Tribune Washington bureau
WASHINGTON — Pressing ahead with plans to reduce greenhouse-gas emissions despite a congressional stalemate over global warming, the Environmental Protection Agency (EPA) on Wednesday issued guidelines that gave states considerable discretion in regulating carbon-dioxide emissions from large industrial facilities like power plants, refineries and factories.
On Jan. 2, the country's largest emitters of greenhouse gases will have to show state regulators how they plan to curb such emissions when they build new facilities or make major changes in existing facilities that result in increased discharges of the gases that most scientists link to climate change and global warming.

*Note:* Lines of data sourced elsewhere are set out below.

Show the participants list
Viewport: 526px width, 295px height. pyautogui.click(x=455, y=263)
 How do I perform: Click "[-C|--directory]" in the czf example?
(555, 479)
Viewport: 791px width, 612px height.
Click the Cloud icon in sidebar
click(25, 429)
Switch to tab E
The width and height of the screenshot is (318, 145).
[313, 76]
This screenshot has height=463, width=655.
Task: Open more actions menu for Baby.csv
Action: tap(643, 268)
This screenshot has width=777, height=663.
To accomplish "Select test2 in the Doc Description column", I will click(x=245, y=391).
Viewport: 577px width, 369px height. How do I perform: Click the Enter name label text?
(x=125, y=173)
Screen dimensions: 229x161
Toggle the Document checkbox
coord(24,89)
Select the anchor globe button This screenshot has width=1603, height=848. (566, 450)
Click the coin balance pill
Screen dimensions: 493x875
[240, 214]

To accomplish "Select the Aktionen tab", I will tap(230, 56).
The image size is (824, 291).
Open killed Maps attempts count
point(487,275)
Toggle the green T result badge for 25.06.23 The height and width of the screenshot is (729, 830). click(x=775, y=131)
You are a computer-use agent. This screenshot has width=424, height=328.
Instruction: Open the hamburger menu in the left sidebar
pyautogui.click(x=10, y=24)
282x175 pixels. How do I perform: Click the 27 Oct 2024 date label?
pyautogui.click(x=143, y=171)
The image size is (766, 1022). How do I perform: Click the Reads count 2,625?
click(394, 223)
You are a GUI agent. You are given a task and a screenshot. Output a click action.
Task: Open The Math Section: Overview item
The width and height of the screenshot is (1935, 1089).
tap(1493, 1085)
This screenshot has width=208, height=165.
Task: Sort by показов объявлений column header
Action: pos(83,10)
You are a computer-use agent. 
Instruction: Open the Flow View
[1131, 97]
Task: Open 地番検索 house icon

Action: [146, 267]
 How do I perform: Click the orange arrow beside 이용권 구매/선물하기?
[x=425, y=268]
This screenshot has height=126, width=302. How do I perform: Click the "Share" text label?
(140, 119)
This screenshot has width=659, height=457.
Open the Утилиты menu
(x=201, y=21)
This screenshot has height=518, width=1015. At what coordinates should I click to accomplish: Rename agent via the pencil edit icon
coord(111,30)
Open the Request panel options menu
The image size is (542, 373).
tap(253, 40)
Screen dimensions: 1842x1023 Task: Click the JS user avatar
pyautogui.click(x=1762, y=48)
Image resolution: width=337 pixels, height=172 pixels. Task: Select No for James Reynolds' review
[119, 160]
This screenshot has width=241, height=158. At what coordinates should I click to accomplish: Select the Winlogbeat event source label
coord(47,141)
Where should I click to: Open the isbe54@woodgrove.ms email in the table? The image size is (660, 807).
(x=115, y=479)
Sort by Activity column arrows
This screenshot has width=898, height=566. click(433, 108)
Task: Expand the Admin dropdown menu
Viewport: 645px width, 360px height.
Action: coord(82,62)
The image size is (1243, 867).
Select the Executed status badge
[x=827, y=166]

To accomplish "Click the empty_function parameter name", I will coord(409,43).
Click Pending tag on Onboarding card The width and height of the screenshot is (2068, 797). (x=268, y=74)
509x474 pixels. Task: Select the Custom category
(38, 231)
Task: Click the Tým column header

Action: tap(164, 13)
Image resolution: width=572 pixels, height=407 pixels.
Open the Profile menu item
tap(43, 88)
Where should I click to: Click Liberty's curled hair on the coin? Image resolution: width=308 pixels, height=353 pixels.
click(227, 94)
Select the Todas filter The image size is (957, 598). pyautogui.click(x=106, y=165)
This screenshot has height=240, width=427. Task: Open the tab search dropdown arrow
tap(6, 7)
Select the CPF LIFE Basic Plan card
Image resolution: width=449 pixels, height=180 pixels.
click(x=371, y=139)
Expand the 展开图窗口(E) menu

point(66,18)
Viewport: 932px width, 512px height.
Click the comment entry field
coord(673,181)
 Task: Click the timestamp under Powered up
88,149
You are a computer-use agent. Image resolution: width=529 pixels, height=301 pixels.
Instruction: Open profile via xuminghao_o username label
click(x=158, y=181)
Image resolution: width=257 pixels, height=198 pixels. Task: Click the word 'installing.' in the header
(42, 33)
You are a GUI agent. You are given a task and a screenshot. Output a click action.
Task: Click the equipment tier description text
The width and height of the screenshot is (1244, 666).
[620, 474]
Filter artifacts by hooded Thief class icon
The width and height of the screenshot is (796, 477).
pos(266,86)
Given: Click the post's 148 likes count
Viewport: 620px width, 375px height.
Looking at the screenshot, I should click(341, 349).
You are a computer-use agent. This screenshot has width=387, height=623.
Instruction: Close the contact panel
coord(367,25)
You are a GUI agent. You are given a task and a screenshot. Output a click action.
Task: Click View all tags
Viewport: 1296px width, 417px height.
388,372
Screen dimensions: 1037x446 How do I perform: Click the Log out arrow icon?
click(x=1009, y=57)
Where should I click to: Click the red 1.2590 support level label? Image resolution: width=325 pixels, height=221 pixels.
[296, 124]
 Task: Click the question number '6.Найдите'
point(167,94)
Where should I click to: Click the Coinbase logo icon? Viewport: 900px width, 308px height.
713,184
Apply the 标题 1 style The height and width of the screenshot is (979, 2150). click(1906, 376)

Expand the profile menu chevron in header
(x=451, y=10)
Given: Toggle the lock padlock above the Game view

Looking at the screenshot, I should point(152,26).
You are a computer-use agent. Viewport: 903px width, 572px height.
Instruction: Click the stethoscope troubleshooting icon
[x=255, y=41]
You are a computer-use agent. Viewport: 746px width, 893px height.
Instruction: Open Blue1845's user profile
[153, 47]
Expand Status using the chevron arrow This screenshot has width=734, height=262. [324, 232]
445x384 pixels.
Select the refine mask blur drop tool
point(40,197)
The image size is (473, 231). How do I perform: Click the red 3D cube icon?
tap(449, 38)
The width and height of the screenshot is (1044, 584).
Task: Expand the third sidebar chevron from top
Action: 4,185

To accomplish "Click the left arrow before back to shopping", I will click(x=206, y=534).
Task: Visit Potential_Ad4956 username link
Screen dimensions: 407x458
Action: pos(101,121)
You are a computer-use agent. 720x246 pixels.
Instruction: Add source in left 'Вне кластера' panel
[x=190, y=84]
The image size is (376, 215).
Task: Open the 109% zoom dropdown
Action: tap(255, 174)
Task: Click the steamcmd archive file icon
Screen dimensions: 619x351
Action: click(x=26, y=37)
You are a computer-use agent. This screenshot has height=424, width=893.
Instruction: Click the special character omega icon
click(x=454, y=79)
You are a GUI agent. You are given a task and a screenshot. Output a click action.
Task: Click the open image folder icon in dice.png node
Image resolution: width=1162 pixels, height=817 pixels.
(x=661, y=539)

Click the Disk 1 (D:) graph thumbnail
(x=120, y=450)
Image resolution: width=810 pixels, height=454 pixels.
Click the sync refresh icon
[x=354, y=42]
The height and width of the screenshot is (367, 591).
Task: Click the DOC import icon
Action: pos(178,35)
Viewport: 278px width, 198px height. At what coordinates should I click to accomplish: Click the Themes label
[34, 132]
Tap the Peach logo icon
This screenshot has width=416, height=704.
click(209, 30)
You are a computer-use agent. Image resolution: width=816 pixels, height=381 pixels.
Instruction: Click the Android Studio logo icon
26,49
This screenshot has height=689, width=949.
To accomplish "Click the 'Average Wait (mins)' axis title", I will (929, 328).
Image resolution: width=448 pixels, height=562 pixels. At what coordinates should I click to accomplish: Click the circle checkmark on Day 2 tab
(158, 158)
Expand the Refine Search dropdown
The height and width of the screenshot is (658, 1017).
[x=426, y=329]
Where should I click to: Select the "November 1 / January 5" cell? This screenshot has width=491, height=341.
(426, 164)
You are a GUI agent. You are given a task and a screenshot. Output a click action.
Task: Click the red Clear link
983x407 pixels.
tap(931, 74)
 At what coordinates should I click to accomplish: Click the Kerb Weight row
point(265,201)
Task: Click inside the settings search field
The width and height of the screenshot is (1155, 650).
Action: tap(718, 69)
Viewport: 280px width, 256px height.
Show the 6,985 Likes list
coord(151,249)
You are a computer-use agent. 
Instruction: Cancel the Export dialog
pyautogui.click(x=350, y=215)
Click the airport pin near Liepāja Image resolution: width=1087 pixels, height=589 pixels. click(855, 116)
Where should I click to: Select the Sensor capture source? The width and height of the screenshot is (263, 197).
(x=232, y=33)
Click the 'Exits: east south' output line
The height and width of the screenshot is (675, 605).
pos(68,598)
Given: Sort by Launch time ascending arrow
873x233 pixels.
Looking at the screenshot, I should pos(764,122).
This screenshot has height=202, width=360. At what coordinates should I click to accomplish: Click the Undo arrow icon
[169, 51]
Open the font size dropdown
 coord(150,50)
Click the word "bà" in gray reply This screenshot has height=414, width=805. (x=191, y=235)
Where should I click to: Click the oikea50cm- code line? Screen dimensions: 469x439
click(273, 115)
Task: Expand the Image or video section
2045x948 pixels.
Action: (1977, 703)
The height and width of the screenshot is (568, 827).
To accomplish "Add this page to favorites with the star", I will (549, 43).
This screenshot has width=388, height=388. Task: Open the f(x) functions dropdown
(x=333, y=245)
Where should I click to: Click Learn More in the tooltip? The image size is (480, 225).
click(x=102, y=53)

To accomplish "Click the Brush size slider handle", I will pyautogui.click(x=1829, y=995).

While requiring states to secure plans for controlling carbon emissions, the guidelines gave states latitude to determine on a case-by-case basis the "best available" pollution-control technology that industrial facilities could use.
Gina McCarthy, EPA assistant administrator for air and radiation, said reductions would be achieved by companies focusing on energy efficiency rather than still-distant and experimental processes such as carbon capture and sequestration. McCarthy said the regulation of greenhouse-gas emissions would be similar to the process industrial facilities go through in getting permits to release other pollutants.
"For 40 years, we have found a way to issue permits that allowed economy to grow," McCarthy said in a conference call. "We will not stop that with greenhouse-gas process."
A 2007 Supreme Court decision pushed EPA to issue a determination last year, after a review of available science, that carbon dioxide is a pollutant that endangers public welfare and therefore is subject to regulation. EPA has issued a spate of rules this year on vehicle emissions and now on emissions from so-called stationary sites like factories and power plants.
The EPA's efforts have split states and industries alike, with some supporting and others filing suit against its regulation of greenhouse gases. Still, all but one state — Texas — is preparing to require permits for emission of greenhouse gases in new industrial construction starting next year.
"As a practical matter, no one is going to be able to get through EPA's new permitting process for a long time," said Jeffrey Holmstead, former administrator for air and radiation under President George W. Bush and now a lobbyist with Bracewell & Guiliani. "Even EPA staff admits that there will be a moratorium on construction for a couple of years."
The EPA, however, denied that any moratorium would be triggered by the new regulations, which by their estimates and those of state regulators, could affect about 300 companies next year.